The notation of the McKinley failing to intervene in the coup is good, but the broader context of reconciliation between the white north and white south after the Civil War is also important for context. Northern whites lost interest in supporting measures that advanced Black rights, as did the federal government. The Supreme Court, in cases like the Slaughterhouse Cases & U.S. v. Cruikshank ruled that the 14th Amendment only offers protection on the federal level, leaving states in control of individual rights.
The part where Waddell is credited for stopping a lynching along with the Catholic Priest runs the risk of making Waddell into a hero, at least for a moment. His motives & commitment to white supremacy need to be clearly articulated in addition to how local legal strictures & economic conditions/job prospects changed for Blacks in the aftermath of the coup. At one point, the host expresses surprise that this type of violence could happen in Wilmington. This needs context: The scale of violence in Wilmington was surprising, but violence towards Blacks in the South certainly was not. Lynchings were widespread & are seldom talked about in historical memory, especially public memory. The coup happened in this context.

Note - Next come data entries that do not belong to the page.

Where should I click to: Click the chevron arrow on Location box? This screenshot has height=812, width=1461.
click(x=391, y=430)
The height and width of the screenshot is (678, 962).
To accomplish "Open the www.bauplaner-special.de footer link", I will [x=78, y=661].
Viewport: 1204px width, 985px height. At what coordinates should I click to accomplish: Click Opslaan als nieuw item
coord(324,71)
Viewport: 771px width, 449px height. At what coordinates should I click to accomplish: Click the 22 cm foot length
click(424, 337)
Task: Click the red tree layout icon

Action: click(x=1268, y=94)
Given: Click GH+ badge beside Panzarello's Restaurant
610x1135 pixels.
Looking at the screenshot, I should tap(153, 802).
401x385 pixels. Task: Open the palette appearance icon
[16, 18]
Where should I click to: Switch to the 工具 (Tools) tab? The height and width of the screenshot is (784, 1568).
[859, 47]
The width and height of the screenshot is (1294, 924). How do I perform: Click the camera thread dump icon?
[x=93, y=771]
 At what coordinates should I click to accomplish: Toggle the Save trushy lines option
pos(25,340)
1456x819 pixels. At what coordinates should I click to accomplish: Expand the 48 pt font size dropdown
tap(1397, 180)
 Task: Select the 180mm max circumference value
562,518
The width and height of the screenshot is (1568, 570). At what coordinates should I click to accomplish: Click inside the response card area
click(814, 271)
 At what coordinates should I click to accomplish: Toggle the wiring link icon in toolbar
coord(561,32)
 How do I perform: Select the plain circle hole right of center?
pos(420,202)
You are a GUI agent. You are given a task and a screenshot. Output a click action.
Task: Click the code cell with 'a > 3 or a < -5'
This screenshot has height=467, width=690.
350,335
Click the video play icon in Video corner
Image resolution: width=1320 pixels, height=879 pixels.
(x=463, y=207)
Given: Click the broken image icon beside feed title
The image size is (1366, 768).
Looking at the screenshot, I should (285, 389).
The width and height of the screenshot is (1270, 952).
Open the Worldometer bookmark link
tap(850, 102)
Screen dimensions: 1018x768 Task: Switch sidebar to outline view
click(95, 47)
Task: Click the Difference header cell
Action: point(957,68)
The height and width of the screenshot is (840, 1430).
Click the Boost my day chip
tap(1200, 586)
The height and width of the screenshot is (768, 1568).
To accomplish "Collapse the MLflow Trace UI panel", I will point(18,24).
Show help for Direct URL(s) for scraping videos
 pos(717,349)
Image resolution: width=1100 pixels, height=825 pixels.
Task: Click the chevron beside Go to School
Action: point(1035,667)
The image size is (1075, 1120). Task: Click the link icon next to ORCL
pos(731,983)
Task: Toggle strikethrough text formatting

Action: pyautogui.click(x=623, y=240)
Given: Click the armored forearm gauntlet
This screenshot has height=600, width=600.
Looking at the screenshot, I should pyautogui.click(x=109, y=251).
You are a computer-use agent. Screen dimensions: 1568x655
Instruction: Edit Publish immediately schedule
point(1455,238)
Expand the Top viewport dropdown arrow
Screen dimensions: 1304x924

Closing comments about “good people” being involved in the events of the coup are unsettling. The events of 1898 reflected the broader notion of white supremacy that gripped the south & the nation at large as outlined by Kantrowitz, Brundage, & Silber. An estimate, to the best of scholars’ knowledge, of the casualties needs to be present otherwise the show’s presentation could be interpreted as minimizing violence.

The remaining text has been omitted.